▸ **WHAT TO DO**
Copy every line from the data below in which the string "computer" can be found.
++++++++++
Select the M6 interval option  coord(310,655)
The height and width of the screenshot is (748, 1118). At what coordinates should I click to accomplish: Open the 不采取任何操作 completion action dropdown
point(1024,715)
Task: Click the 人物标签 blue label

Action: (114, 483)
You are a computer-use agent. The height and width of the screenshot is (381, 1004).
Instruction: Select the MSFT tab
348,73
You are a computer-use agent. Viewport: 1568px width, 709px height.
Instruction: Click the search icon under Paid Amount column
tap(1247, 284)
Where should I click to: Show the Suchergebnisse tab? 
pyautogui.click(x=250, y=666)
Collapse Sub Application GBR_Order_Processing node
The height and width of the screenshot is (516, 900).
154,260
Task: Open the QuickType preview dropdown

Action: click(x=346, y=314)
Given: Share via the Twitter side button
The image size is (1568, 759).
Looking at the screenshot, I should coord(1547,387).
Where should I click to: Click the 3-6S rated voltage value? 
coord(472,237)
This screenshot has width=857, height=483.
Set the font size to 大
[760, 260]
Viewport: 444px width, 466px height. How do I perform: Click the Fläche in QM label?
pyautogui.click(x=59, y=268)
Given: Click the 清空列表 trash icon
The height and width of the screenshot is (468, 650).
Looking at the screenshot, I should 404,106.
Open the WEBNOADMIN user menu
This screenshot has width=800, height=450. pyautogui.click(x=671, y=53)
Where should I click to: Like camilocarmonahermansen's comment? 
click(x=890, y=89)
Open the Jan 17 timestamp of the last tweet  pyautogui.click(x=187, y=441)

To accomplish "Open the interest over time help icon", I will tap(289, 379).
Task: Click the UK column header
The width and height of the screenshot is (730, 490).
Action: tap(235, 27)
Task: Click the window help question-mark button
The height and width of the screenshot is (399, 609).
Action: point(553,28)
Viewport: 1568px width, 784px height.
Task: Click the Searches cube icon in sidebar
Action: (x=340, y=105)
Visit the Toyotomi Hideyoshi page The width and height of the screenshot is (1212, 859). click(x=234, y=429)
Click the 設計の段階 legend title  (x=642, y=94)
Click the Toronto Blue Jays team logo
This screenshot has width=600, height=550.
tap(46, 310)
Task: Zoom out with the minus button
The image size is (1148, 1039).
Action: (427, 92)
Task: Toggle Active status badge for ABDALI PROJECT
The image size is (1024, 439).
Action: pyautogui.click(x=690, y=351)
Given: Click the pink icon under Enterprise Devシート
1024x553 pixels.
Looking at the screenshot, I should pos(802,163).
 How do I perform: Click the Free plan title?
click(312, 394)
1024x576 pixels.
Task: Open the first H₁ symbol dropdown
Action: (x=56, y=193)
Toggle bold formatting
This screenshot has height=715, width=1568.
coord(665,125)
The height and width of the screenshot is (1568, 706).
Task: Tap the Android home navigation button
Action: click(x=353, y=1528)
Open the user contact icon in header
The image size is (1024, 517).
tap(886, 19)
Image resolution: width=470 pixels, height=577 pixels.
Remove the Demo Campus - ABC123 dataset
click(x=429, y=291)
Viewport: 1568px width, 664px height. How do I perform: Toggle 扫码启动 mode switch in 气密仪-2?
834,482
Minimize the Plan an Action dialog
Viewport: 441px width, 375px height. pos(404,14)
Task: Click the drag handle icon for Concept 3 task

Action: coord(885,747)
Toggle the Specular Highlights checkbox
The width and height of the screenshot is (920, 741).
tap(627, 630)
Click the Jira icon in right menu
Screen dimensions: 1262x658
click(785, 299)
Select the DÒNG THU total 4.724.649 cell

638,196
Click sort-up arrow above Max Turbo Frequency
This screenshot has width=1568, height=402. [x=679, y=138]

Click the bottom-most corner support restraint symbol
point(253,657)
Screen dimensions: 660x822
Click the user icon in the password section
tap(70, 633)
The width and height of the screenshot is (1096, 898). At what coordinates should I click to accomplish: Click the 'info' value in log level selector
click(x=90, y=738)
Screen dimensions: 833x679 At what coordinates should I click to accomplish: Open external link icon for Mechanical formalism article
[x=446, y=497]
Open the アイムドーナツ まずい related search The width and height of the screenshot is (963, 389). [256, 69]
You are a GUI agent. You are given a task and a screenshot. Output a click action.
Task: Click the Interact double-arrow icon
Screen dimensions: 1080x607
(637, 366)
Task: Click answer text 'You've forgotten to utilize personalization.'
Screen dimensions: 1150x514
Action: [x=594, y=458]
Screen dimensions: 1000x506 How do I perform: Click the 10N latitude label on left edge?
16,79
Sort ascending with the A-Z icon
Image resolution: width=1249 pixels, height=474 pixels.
++++++++++
▸ **FINISHED TASK**
You are a computer-use agent. The height and width of the screenshot is (381, 1004).
You are a computer-use agent. Viewport: 1568px width, 709px height.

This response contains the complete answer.